*DATASET ROWS*
--

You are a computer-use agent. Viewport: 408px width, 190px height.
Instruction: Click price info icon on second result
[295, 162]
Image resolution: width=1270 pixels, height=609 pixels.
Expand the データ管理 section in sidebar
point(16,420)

--

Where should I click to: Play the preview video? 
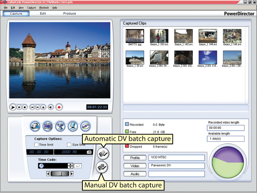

--

*PROMPT*
Render the material as a numbered list, starting at the line containing "You are a computer-use" and ending at the line containing "point(16,420)", with both of those lines included and any blank lines left out.

*WRITTEN SOLUTION*
1. You are a computer-use agent. Viewport: 408px width, 190px height.
2. Instruction: Click price info icon on second result
3. [295, 162]
4. Image resolution: width=1270 pixels, height=609 pixels.
5. Expand the データ管理 section in sidebar
6. point(16,420)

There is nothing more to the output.